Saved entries

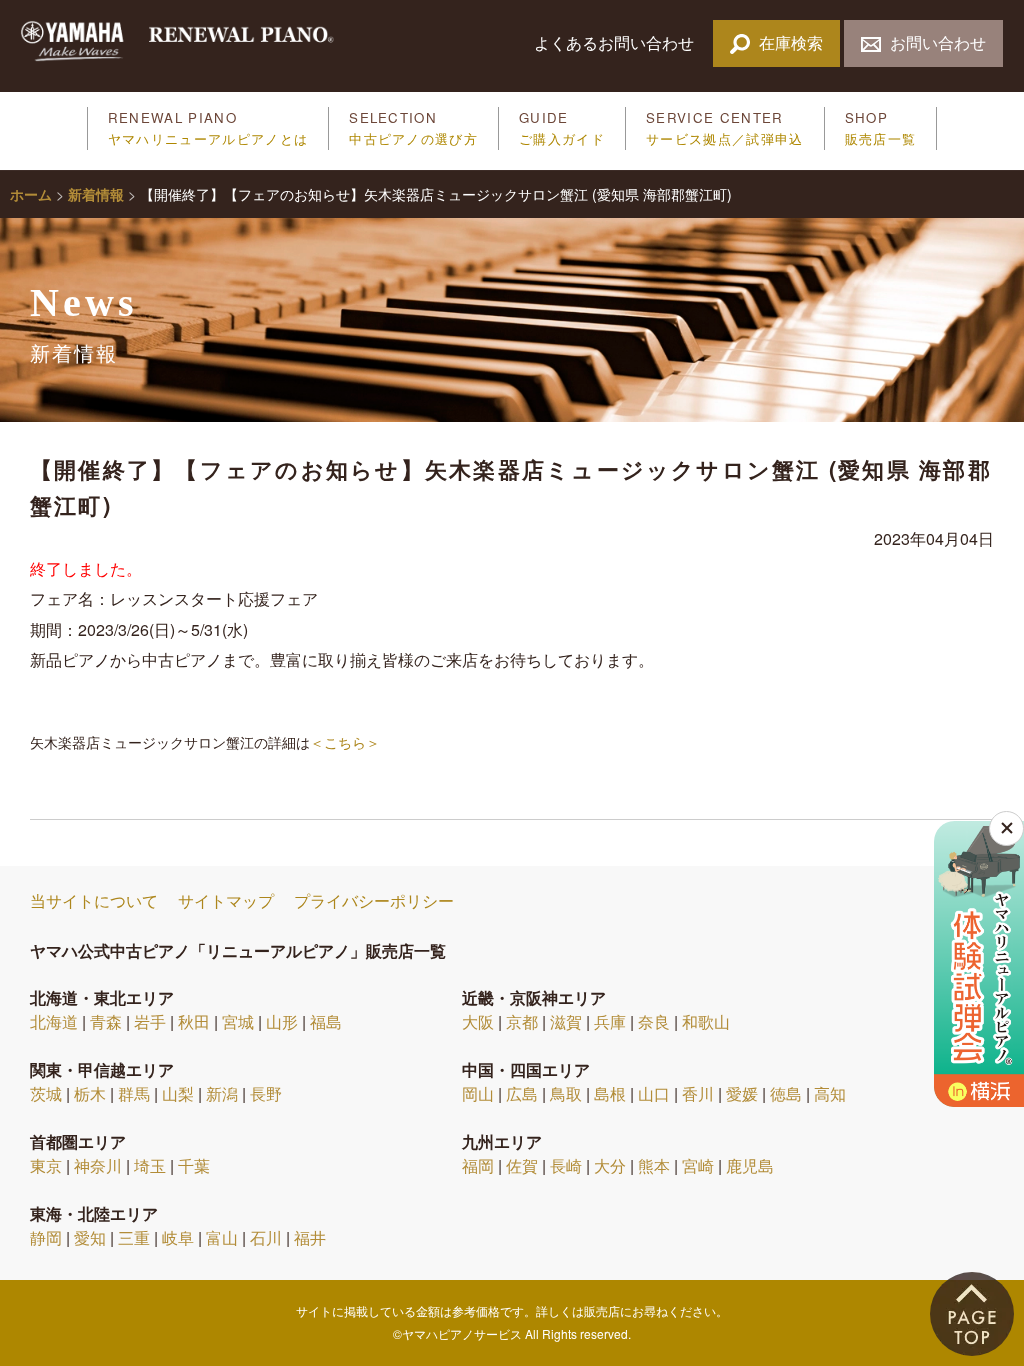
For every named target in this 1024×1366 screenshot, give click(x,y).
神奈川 (98, 1165)
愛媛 (742, 1093)
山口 (654, 1093)
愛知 (90, 1237)
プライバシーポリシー (374, 900)
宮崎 (698, 1165)
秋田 (194, 1021)
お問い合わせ (938, 42)
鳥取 (566, 1093)
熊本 (654, 1165)
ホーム (31, 194)
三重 (134, 1237)
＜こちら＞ (345, 742)
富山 (222, 1237)
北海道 (54, 1021)
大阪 (478, 1021)
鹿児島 (750, 1165)
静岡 (46, 1237)
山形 (282, 1021)
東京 (46, 1165)
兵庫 (610, 1021)
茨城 (46, 1093)
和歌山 (706, 1021)
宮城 (238, 1021)
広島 (522, 1093)
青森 (106, 1021)
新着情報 (96, 194)
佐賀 (522, 1165)
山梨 (178, 1093)
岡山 (478, 1093)
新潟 (222, 1093)
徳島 (786, 1093)
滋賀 (566, 1021)
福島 (326, 1021)
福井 (310, 1237)
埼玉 (150, 1165)
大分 (610, 1165)
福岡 (478, 1165)
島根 (610, 1093)
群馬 (134, 1093)
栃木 (90, 1093)
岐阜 (178, 1237)
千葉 (194, 1165)
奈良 (654, 1021)
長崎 (566, 1165)
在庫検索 (791, 42)
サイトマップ (226, 900)
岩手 (150, 1021)
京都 (522, 1021)
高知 (830, 1093)
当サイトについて (94, 900)
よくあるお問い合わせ (616, 42)
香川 (698, 1093)
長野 (266, 1093)
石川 (266, 1237)
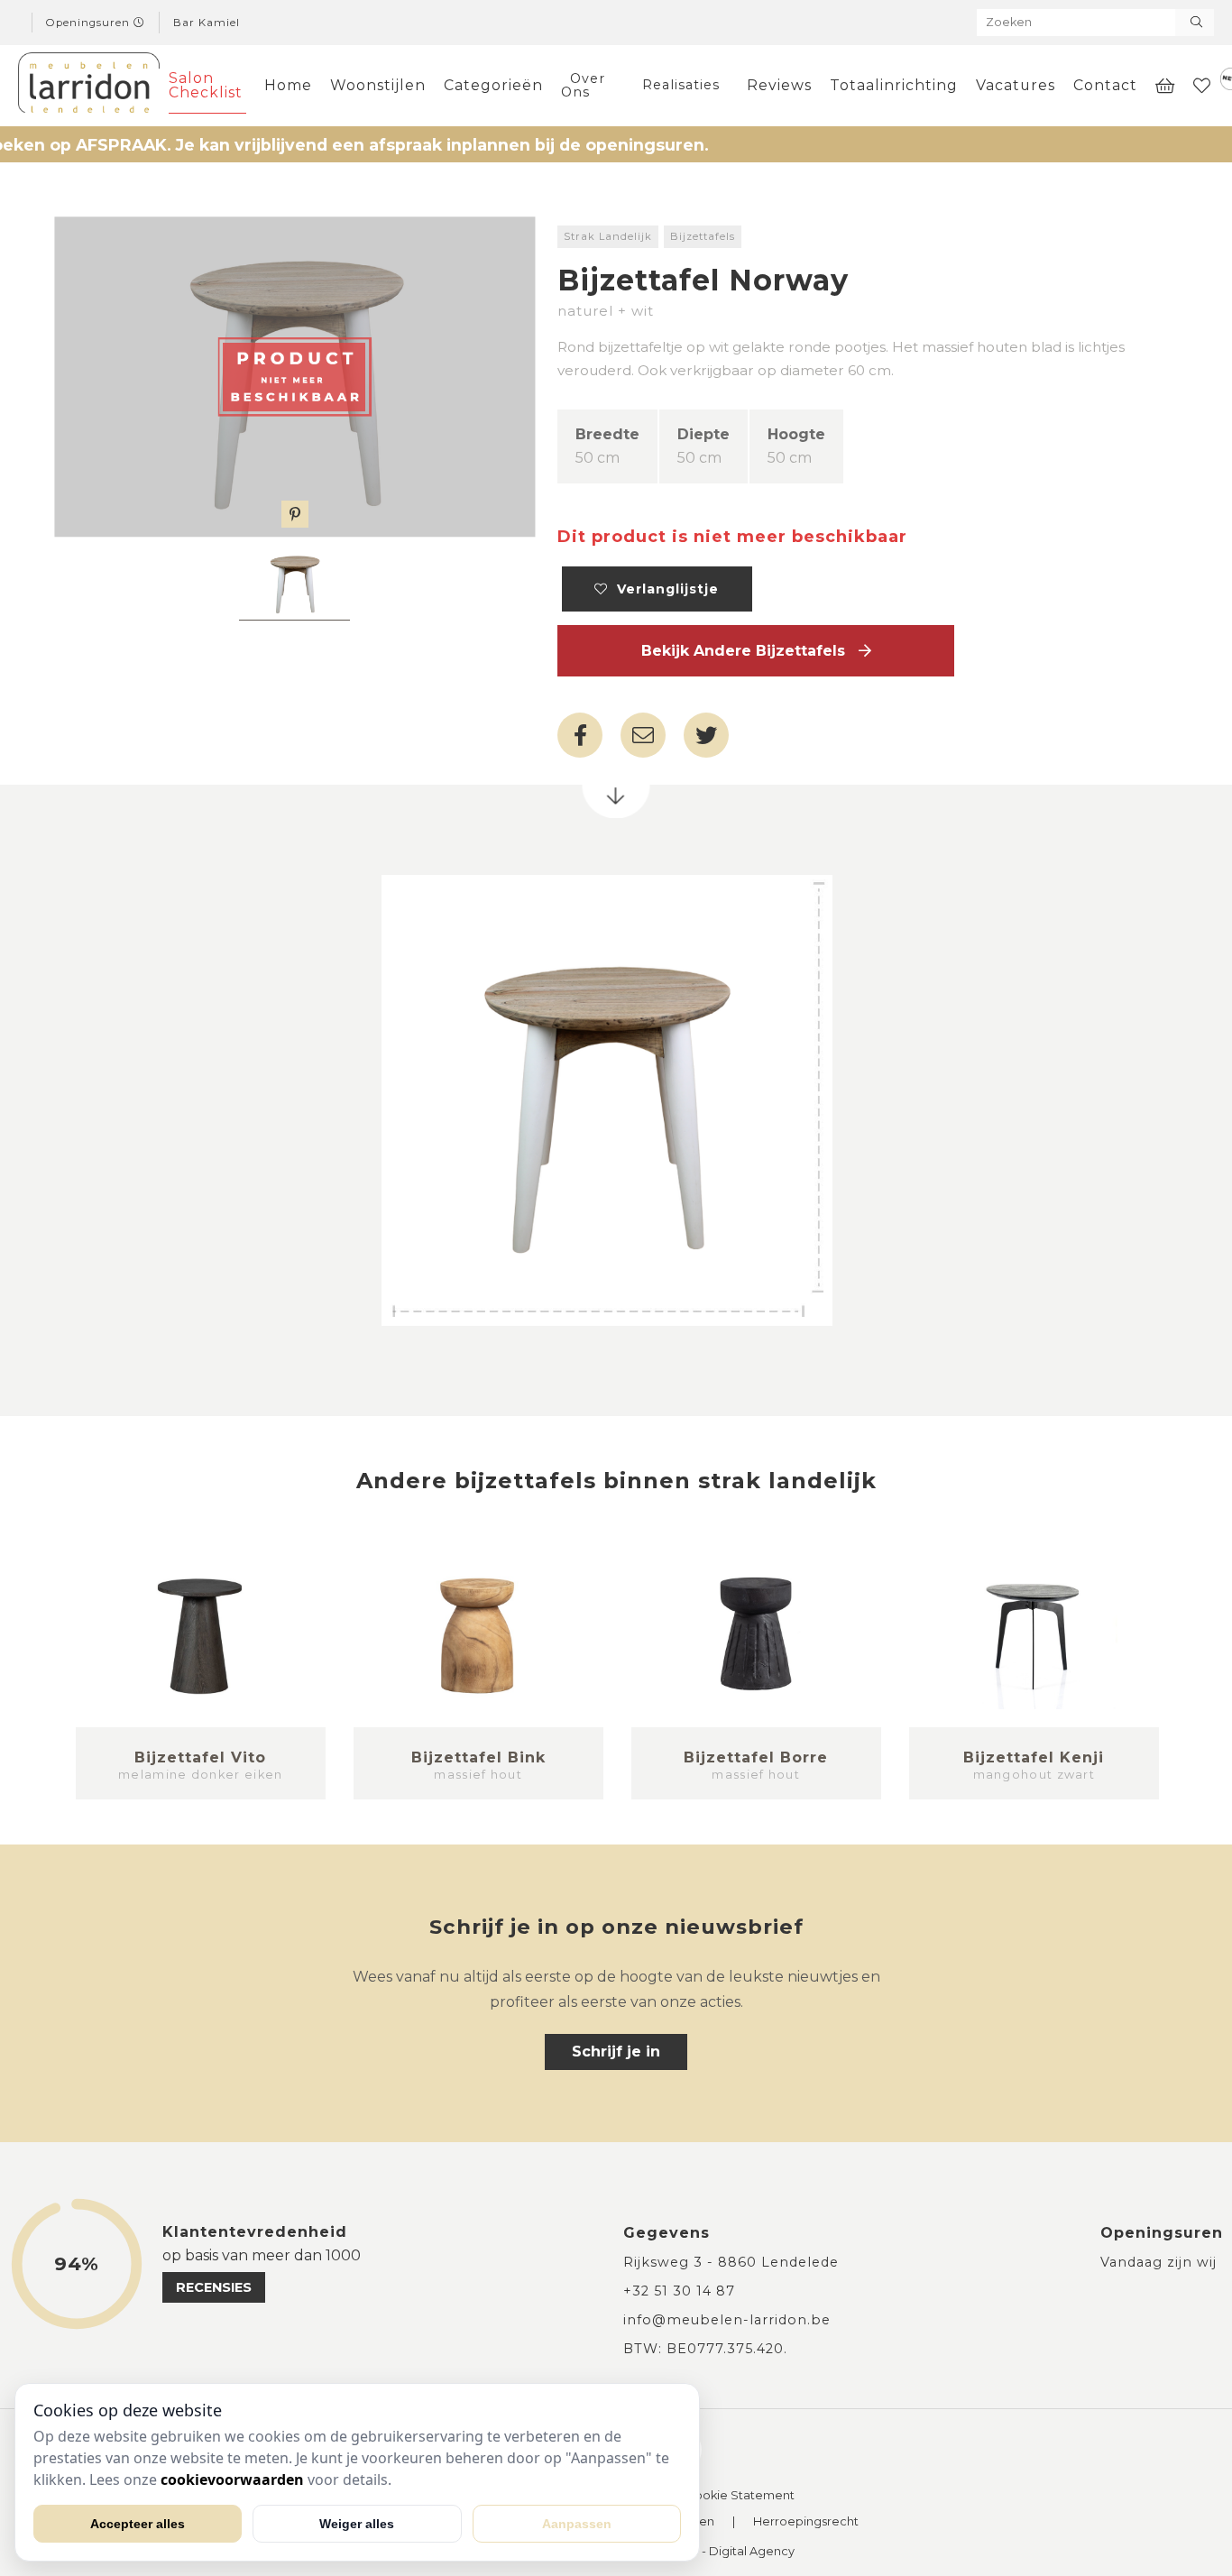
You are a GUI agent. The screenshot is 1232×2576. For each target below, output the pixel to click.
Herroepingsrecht (806, 2522)
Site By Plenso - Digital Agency (705, 2552)
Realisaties (681, 85)
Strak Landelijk (608, 236)
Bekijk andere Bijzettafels (750, 650)
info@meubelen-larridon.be (727, 2320)
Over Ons (583, 84)
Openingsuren (89, 22)
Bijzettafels (702, 236)
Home (288, 85)
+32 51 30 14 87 (679, 2291)
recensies (214, 2287)
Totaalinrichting (894, 85)
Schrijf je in (616, 2051)
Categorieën (493, 85)
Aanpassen (576, 2523)
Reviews (779, 85)
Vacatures (1015, 85)
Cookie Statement (740, 2496)
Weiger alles (356, 2523)
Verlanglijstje (663, 589)
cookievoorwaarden (232, 2479)
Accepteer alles (137, 2523)
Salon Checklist (206, 85)
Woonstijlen (378, 85)
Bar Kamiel (206, 22)
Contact (1105, 85)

What this task involves: Write the lines out again exactly, beginning at the one containing "埼玉 (150, 1165)" and ending with the last line of the entries, but without any pictures.

Task response:
埼玉 (150, 1165)
大分 (610, 1165)
福岡 (478, 1165)
島根 (610, 1093)
群馬 (134, 1093)
栃木 (90, 1093)
岐阜 (178, 1237)
千葉 (194, 1165)
奈良 (654, 1021)
長崎 (566, 1165)
在庫検索 (791, 42)
サイトマップ (226, 900)
岩手 (150, 1021)
京都 (522, 1021)
高知 (830, 1093)
当サイトについて (94, 900)
よくあるお問い合わせ (616, 42)
香川 (698, 1093)
長野 (266, 1093)
石川 (266, 1237)
You are a GUI agent. The screenshot is 1232×2576. For each target below, output the pixel to click.
Herroepingsrecht (806, 2522)
Site By Plenso - Digital Agency (705, 2552)
Realisaties (681, 85)
Strak Landelijk (608, 236)
Bekijk andere Bijzettafels (750, 650)
info@meubelen-larridon.be (727, 2320)
Over Ons (583, 84)
Openingsuren (89, 22)
Bijzettafels (702, 236)
Home (288, 85)
+32 51 30 14 87 (679, 2291)
recensies (214, 2287)
Totaalinrichting (894, 85)
Schrijf je in (616, 2051)
Categorieën (493, 85)
Aanpassen (576, 2523)
Reviews (779, 85)
Vacatures (1015, 85)
Cookie Statement (740, 2496)
Weiger alles (356, 2523)
Verlanglijstje (663, 589)
cookievoorwaarden (232, 2479)
Accepteer alles (137, 2523)
Salon Checklist (206, 85)
Woonstijlen (378, 85)
Bar Kamiel (206, 22)
Contact (1105, 85)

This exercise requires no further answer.